Turn everything from the line containing "This screenshot has width=674, height=418." down to the line containing "(452, 578)." into a Markdown table with columns n and Line, numbering each non-blank line in order. Leave the pictures out of the table.

**** Supplied material

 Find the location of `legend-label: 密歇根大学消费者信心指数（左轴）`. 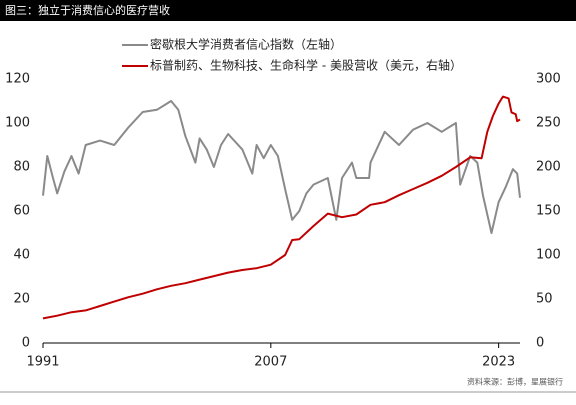

legend-label: 密歇根大学消费者信心指数（左轴） is located at coordinates (246, 44).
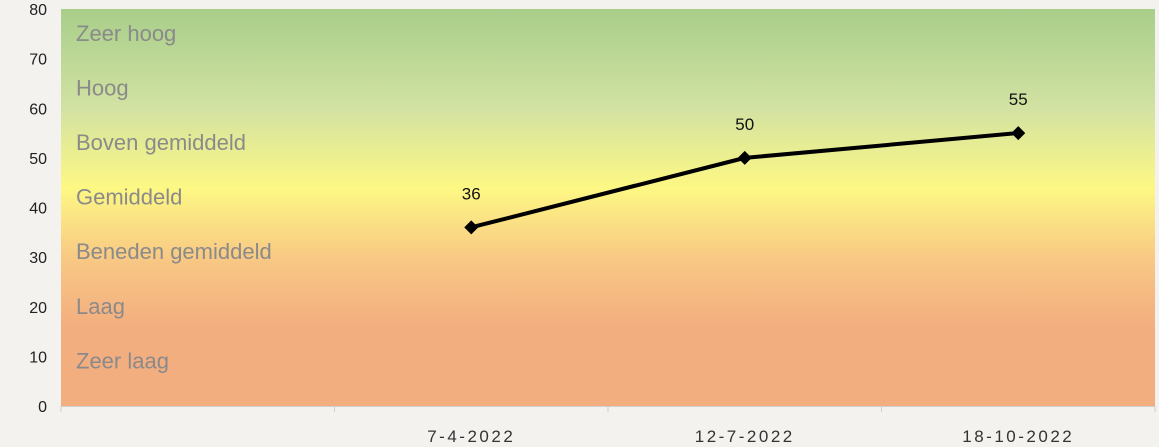 The width and height of the screenshot is (1159, 447). I want to click on y-tick-label: 60, so click(38, 110).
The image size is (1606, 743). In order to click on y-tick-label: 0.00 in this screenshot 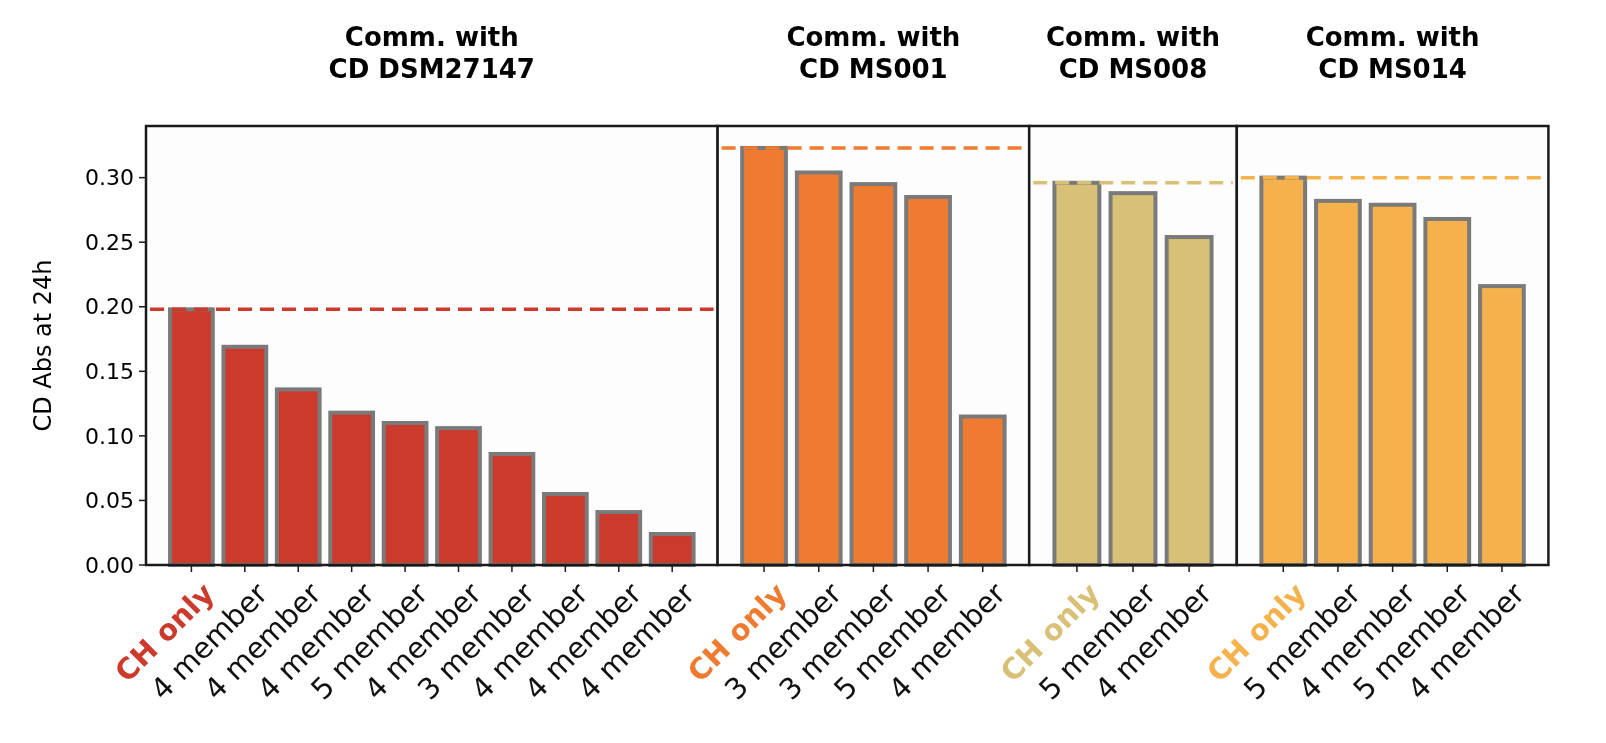, I will do `click(110, 565)`.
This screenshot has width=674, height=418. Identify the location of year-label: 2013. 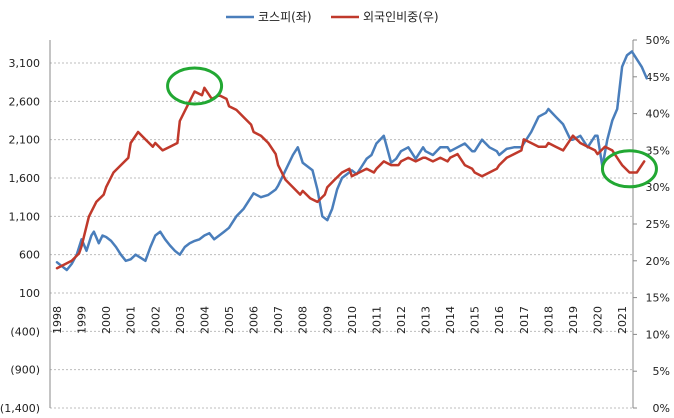
(426, 320).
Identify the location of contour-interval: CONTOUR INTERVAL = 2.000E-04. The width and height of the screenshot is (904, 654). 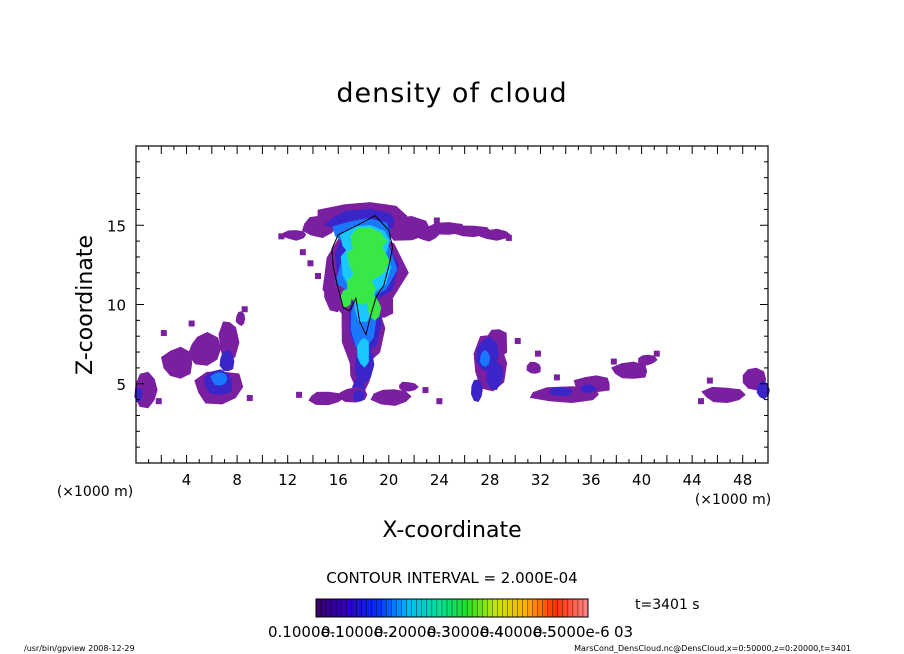
(452, 578).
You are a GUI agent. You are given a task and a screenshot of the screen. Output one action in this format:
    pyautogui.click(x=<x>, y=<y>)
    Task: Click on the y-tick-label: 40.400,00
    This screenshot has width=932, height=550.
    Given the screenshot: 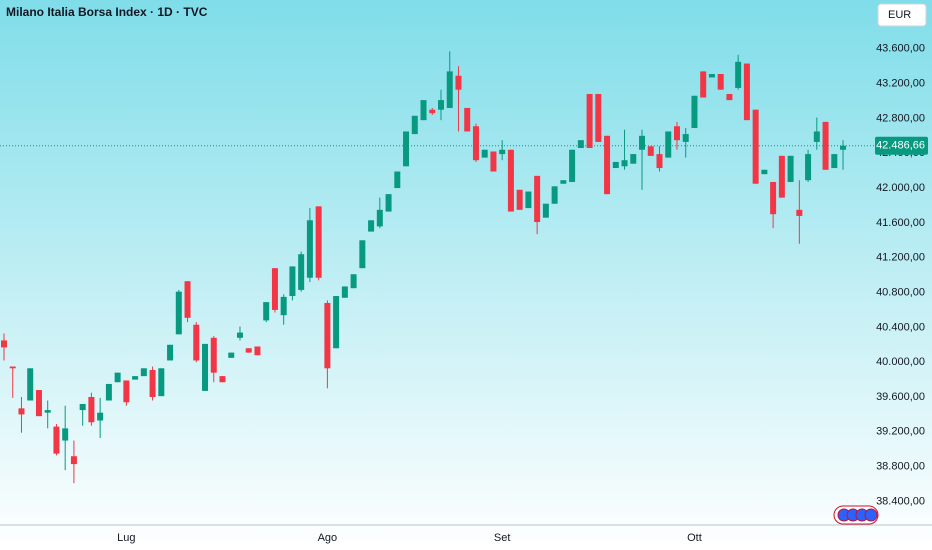 What is the action you would take?
    pyautogui.click(x=900, y=327)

********

Exercise response —
| n | Line |
|---|---|
| 1 | This screenshot has width=674, height=418. Identify the location of year-label: 2013.  |
| 2 | (426, 320). |
| 3 | Identify the location of contour-interval: CONTOUR INTERVAL = 2.000E-04. The width and height of the screenshot is (904, 654).  |
| 4 | (452, 578). |